(EXERCISE AIM):
Of all the lines below, return only those starting with the line holding "Image resolution: width=800 pixels, height=481" and going on through the line holding "The width and height of the screenshot is (750, 563).", exactly as written.

-.-.-

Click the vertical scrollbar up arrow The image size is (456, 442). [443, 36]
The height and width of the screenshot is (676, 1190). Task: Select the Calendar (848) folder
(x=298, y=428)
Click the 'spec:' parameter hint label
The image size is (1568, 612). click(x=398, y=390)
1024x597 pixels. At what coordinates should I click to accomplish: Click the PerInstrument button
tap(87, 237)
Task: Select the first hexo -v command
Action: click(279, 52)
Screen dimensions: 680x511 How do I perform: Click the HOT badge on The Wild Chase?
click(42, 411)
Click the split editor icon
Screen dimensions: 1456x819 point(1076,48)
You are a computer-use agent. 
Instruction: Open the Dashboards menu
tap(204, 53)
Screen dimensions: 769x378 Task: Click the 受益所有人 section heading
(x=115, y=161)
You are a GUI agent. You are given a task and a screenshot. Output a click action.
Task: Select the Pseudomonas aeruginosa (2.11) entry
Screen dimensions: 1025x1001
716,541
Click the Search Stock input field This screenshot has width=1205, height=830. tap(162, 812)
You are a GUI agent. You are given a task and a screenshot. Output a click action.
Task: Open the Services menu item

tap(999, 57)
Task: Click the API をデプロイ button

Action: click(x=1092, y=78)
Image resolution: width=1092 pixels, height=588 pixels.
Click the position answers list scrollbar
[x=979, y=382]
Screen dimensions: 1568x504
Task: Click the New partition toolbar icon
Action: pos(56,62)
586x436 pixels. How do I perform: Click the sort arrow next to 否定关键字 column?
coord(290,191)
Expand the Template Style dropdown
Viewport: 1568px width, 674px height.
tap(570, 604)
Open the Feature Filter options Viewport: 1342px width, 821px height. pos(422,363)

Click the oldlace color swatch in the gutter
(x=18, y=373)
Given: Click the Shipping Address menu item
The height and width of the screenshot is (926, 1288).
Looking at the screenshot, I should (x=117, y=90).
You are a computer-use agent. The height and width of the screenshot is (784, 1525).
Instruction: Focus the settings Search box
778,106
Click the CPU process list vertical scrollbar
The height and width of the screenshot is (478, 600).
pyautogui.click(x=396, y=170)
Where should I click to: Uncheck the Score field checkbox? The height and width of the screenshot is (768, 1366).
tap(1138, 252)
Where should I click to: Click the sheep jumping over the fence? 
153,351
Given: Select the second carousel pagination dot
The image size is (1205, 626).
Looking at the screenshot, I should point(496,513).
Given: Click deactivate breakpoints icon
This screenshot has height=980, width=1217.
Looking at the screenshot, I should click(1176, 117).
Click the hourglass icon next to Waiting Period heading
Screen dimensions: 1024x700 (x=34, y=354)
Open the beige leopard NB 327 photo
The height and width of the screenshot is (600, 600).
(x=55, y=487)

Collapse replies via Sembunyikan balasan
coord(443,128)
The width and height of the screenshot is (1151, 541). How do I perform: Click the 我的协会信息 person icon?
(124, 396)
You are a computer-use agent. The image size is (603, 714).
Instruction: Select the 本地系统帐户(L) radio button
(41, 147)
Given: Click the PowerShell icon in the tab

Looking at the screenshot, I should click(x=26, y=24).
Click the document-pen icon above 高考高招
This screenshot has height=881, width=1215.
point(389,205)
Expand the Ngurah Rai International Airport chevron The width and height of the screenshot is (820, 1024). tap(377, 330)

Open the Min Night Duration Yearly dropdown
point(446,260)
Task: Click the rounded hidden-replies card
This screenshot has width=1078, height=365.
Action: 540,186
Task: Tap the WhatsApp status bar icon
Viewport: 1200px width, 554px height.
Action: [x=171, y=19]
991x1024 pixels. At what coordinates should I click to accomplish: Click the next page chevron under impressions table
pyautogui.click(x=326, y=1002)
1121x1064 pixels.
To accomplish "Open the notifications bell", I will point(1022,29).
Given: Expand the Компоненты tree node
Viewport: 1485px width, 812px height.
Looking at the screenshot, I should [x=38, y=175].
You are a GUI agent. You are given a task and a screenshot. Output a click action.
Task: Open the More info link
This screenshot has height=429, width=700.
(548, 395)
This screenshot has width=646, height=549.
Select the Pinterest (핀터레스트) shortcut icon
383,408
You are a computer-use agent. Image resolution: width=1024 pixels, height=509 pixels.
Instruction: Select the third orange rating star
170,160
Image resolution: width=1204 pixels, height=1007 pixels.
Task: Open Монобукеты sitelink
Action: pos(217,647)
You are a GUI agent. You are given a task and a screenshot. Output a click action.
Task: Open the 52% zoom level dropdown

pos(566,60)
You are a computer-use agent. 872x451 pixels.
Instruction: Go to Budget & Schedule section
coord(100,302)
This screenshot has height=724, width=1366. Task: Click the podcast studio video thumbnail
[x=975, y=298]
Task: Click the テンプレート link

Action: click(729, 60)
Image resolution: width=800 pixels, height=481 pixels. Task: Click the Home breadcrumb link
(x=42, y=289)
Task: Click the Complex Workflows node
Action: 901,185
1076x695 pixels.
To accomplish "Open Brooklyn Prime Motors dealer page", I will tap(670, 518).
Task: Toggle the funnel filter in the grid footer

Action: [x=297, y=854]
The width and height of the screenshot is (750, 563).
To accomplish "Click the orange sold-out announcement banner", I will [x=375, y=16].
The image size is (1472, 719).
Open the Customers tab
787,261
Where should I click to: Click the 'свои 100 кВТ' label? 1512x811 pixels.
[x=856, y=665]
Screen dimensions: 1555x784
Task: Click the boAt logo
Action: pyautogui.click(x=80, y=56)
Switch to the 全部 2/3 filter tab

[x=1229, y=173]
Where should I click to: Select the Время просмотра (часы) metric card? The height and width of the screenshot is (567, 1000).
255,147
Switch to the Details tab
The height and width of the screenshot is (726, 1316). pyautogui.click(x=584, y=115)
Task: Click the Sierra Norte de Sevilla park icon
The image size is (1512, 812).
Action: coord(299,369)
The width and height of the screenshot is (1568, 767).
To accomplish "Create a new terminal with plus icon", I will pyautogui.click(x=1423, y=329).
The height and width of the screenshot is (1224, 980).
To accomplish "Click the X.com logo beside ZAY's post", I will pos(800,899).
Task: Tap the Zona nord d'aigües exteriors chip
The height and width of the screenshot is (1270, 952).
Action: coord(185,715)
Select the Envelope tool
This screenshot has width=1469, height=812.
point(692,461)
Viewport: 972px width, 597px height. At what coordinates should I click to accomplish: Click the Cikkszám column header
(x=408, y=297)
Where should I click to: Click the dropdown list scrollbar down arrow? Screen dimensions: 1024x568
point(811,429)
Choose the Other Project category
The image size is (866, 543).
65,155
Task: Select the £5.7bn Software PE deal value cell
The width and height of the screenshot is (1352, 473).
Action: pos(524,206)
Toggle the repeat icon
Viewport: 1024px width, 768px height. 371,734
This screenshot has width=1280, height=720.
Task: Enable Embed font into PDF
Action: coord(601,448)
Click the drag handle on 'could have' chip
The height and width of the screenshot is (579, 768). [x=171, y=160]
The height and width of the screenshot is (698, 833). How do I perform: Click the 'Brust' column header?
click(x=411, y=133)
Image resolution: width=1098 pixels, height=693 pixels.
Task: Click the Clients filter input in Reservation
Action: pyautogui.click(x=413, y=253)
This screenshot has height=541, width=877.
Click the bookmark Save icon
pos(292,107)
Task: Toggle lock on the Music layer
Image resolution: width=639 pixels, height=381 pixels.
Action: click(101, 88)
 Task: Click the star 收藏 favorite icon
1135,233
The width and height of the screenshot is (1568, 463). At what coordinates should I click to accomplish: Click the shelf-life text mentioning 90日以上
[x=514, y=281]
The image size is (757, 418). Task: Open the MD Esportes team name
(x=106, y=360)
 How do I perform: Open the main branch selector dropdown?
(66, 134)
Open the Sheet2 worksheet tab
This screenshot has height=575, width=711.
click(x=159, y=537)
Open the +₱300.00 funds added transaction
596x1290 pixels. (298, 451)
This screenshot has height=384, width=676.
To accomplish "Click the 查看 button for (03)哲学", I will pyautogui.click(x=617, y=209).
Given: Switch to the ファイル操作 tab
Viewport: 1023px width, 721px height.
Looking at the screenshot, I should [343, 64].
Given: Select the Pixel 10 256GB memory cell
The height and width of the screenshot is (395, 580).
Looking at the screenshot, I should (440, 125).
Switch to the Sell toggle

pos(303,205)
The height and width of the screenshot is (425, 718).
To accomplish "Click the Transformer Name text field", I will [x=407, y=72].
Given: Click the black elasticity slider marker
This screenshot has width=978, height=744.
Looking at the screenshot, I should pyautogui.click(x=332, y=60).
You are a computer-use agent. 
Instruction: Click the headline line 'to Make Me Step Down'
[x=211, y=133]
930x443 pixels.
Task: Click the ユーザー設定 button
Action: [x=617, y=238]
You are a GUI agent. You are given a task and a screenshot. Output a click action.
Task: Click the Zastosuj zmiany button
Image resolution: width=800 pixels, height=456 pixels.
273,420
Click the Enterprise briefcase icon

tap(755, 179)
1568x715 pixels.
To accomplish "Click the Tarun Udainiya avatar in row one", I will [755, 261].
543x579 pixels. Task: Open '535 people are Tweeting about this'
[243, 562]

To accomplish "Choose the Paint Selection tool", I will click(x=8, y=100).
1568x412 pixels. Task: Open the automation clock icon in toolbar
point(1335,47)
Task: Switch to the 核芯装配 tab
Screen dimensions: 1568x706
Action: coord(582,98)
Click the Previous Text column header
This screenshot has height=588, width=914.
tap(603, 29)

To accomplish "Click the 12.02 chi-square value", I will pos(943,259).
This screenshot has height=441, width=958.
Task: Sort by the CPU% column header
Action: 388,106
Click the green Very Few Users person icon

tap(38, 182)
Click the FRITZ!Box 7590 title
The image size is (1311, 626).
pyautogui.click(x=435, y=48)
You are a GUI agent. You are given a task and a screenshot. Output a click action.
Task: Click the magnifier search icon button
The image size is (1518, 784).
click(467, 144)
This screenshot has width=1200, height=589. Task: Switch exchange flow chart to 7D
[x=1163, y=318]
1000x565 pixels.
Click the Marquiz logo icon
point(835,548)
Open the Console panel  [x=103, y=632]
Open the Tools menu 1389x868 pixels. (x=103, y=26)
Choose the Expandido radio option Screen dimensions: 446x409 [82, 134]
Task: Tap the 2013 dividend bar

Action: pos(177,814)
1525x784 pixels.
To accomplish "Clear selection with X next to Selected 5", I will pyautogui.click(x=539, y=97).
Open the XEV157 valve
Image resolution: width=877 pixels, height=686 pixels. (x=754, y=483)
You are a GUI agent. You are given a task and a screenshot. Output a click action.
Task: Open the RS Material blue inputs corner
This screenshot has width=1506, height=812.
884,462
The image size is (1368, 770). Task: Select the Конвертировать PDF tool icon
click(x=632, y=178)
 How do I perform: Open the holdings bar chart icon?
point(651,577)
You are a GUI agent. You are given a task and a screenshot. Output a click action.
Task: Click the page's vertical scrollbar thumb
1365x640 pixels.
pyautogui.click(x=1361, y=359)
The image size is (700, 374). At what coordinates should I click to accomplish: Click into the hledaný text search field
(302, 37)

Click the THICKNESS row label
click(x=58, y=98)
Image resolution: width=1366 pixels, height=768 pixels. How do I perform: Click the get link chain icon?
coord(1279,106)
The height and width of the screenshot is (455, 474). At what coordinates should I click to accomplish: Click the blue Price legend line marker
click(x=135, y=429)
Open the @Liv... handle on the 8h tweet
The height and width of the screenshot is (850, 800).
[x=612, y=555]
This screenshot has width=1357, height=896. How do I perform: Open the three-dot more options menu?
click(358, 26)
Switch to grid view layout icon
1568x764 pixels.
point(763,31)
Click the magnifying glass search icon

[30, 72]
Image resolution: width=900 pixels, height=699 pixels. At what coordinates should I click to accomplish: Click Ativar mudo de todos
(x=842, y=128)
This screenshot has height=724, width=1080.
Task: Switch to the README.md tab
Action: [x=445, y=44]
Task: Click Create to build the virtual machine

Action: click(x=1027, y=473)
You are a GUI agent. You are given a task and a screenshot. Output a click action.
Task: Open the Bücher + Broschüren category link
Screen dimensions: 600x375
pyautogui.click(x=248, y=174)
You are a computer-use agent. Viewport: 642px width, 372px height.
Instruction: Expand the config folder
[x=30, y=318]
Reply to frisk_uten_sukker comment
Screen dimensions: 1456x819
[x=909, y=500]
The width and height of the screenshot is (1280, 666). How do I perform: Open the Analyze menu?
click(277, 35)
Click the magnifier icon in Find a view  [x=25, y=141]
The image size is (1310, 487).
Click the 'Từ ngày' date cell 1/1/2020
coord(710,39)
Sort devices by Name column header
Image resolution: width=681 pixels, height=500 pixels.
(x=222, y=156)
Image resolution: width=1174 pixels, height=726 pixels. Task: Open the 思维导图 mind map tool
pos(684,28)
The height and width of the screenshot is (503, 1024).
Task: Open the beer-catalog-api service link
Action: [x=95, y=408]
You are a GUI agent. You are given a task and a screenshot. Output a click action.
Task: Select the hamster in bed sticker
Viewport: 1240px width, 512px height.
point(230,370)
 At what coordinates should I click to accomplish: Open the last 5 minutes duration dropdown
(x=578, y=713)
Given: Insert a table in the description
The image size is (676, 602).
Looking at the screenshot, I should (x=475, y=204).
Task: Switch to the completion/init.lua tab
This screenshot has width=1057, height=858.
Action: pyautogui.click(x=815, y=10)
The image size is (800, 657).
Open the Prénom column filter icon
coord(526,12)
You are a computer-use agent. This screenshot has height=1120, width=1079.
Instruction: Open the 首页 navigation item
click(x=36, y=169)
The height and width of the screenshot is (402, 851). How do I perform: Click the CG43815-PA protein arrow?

-.-.-

(FINISHED TASK):
Image resolution: width=800 pixels, height=481 pixels. Task: Click the Home breadcrumb link
(x=42, y=289)
Task: Click the Complex Workflows node
Action: 901,185
1076x695 pixels.
To accomplish "Open Brooklyn Prime Motors dealer page", I will tap(670, 518).
Task: Toggle the funnel filter in the grid footer

Action: [x=297, y=854]
The width and height of the screenshot is (750, 563).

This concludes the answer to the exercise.